- Set problem
Starting at the line containing "Open the Zadanie menu" and ending at the last line of the entries, write those lines out again, switching "menu" to "tab" and leaving everything else unchanged.

- Rows
##########

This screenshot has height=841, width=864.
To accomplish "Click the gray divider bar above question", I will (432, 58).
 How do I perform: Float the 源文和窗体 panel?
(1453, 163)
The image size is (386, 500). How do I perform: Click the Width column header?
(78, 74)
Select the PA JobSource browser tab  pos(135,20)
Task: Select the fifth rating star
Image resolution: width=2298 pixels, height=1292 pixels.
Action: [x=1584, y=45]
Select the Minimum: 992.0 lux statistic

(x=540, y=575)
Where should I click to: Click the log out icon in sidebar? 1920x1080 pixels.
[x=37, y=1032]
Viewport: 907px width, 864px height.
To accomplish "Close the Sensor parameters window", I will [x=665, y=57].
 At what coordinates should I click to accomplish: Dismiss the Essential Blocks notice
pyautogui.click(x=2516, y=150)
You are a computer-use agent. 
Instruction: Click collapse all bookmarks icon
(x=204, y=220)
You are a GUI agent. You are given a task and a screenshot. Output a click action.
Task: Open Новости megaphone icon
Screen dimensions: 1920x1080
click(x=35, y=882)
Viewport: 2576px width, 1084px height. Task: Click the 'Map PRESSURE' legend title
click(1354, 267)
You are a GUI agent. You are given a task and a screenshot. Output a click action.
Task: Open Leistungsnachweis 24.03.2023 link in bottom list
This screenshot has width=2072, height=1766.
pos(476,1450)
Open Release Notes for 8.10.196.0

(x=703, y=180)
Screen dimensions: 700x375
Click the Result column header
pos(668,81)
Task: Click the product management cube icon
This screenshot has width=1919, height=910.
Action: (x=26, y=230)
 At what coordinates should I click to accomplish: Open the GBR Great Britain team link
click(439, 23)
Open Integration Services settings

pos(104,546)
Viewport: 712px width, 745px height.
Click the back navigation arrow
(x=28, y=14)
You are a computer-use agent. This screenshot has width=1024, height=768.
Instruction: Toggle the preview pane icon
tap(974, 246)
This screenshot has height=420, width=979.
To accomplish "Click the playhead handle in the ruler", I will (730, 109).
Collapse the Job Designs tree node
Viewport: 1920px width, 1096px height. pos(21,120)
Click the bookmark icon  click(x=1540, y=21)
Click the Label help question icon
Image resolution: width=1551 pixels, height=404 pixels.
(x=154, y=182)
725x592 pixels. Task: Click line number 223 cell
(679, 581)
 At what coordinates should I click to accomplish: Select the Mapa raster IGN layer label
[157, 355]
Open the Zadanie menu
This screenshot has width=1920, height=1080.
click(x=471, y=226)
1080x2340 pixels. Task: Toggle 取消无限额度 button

##########

- Exercise solution
Open the Zadanie tab
This screenshot has width=1920, height=1080.
click(x=471, y=226)
1080x2340 pixels. Task: Toggle 取消无限额度 button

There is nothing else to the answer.